These techniques and some others are being applied by the Argentinian company Orlando Refrigeration, which is dedicated to industrial refrigeration and was founded in 1932 by the grandfather of Engineer Alfredo Orlando. Since 1996, they have been working together with the Dutch VDH, but also with other companies in the Netherlands, Chile, Peru, etc., always trying to help producers obtain the best quality fruit during the export season.
For its part, VDH is a Dutch company that is dedicated to the manufacture of electronic controllers for many industries. It is also devoted to the design and enforcement of specific controls for refrigeration, ripening and fruit degreening. One of these controls is called PROBA 5, which allows to regulate the entire degreening and ripening process in their stores.
Some processes need to be kept under control
These processes are very meticulous and involve regulating temperatures cold and hot, gas concentration of ethylene and CO2, controlling these two gases is essential to achieve a good degreening or maturing , humidity, variable ventilation and pressure, gas extraction in accordance with the requirements of its customers. Eliminating green mold (Penicillium digitatum) and blue mold (Penicillium italicum) - Blue mold
One of the systems that is being used to ensure that citrus fruits are kept in perfect condition entails the application of ozone. Its microbicidal action acts on the citrus, improving the fruit's permeability and stopping infecting agents.
It also eliminates the ethylene gas C2H4 degrading, this gas is the cause of the deterioration of the fruit. Ozone is fast and effective in the elimination of bacteria, viruses, fungi and spores. It has a deodorizing action, tackling the cause of the problems without adding any other smells. Also, its oxygenating action contributes to improving the efficiency of the cells of organisms by stimulating several enzymes involved in these processes.
Alfredo Orlando has also explained what citrus degreening actually entails. It is "a process that is similar to that of ripening. The temperature is altered and gases are injected; in this way, we ensure that the color is always the right one for the product's sale, preventing any green traces. These traces are, in fact, chlorophyl, which transforms over time into other substances, such as carotenes, etc., and whose transformation is accelerated by the process of degreening. This makes it easier to obtain an even-colored fruit by the time it needs to be exported."
◇ ◇ ◇ ◇ ◇
Work task 1 = For each statement about the text on citrus degreening, say yes or no, and quote the words from the text that settle it: (a) Orlando Refrigeration was founded in 1932. (b) VDH is a Chilean company. (c) Ozone leaves a new smell behind when it removes odors.
Work task 2 = Put this sentence from the text on citrus degreening into Spanish: "One of the systems that is being used to ensure that citrus fruits are kept in perfect condition entails the application of ozone."
Work task 3 = Continue the text on citrus degreening, starting right after its last sentence.
The records are separate material and are not part of the text on citrus degreening.

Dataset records
◇ ◇ ◇ ◇ ◇
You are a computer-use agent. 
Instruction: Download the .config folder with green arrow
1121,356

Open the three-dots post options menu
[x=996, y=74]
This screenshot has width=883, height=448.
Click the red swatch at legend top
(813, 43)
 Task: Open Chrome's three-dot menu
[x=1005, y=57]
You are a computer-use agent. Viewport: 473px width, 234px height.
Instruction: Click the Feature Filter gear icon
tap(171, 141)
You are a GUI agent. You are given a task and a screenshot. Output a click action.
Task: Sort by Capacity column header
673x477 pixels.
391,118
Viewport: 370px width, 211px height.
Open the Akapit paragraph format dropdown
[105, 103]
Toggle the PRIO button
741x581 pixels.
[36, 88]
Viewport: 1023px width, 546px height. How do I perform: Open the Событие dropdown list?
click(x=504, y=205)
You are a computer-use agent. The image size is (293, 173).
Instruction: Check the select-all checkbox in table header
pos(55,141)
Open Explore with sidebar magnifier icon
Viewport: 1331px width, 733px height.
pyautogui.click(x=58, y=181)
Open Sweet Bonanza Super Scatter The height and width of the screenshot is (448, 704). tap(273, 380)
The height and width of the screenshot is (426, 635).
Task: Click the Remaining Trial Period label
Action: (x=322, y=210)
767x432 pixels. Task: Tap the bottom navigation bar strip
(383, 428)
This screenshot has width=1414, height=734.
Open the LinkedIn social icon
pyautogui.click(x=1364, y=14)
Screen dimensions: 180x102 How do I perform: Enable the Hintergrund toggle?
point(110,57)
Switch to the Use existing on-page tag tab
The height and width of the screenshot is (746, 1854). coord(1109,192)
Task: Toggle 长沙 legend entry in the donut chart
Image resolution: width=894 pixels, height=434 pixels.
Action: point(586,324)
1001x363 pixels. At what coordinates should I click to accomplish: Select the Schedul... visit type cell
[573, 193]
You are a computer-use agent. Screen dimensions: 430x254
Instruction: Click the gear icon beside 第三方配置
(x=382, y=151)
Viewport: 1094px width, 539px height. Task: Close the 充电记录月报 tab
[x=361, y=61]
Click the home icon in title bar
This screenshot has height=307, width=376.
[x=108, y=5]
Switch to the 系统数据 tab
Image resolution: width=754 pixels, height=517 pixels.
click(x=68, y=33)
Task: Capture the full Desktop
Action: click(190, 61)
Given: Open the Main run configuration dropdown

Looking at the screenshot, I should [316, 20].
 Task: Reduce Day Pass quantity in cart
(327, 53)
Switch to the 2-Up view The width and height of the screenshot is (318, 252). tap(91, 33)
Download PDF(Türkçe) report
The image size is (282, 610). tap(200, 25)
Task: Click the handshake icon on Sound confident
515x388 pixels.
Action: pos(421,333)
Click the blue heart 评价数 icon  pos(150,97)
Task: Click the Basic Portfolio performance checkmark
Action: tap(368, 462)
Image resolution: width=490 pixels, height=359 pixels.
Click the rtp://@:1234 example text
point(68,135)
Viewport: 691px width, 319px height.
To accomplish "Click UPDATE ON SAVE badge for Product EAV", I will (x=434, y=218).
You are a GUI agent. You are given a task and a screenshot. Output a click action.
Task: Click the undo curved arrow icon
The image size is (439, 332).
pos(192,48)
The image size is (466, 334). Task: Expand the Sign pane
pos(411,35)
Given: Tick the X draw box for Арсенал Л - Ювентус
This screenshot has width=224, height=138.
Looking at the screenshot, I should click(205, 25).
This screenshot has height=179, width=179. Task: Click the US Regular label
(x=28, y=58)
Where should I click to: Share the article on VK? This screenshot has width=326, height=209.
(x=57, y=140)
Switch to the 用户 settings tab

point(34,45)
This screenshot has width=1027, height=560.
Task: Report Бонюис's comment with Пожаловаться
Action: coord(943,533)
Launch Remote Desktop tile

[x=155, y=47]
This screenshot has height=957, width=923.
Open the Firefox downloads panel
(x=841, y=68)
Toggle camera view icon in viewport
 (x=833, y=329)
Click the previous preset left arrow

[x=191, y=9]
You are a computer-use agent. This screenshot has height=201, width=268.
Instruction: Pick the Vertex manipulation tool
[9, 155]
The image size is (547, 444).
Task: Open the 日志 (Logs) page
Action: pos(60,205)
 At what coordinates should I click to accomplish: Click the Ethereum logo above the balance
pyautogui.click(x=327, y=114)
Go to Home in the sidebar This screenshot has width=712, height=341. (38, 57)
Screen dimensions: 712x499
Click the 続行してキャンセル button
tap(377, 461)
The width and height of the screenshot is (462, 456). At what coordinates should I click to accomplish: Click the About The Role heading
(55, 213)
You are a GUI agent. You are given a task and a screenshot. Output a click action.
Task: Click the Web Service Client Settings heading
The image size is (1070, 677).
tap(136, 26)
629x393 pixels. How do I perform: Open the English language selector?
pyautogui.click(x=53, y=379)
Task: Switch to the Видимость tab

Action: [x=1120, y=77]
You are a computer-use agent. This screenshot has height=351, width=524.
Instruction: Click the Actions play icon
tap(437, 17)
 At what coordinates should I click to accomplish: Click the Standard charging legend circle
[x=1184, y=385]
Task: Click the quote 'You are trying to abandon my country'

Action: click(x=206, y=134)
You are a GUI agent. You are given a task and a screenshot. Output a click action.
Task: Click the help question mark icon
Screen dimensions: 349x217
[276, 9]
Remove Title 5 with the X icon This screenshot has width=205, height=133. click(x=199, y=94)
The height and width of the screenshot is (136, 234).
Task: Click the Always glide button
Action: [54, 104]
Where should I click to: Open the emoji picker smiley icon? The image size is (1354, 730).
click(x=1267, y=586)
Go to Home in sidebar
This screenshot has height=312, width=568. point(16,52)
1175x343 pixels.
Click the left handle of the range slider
◇ ◇ ◇ ◇ ◇
Final answer 1 =
(a) Yes: "was founded in 1932 by the grandfather of Engineer Alfredo Orlando."
(b) No: "VDH is a Dutch company."
(c) No: "tackling the cause of the problems without adding any other smells."

Final answer 2 = Uno de los sistemas que se están utilizando para garantizar que los cítricos se mantengan en perfectas condiciones implica la aplicación de ozono.

Final answer 3 =
According to Orlando, "degreening in citrus fruits is done for merely aesthetic reasons, since the products' flavor and texture are already suitable for consumption, despite the appearance of those green traces. The degreening is done in the warehouse, just before the fruit's preparation for shipment to the markets, and is necessary only during the first months of the harvest, since the process is later carried out naturally by the plants."
International demand
The international demand for ripening systems is high, according to Jacco Smid, of VDH Products. "On the one hand, there are companies in emerging economies that are investing in ripening systems; on the other, the systems in European markets, which have been operative for decades, need to be renewed. Latin America, New Zealand, Russia or China are just some examples of markets where the interest in ripening systems is on the rise. This internationalization makes the internet more and more important. For example, if we receive a call from South Africa or Peru, we can connect from the Netherlands and have a look with the client. "
The systems are adjusted in an increasingly precise way. According to Jacco, this is an additional challenge for providers. The systems must be able to intercommunicate. "We deliver an open system, so PROBA 5 can communicate without any issues with other systems. This prevents the company from having to invest in new software. Furthermore, the end user does not depend on a particular installer. The technology is changing very quickly, so we have to keep up with the new techniques, which are becoming more accurate and easier to handle."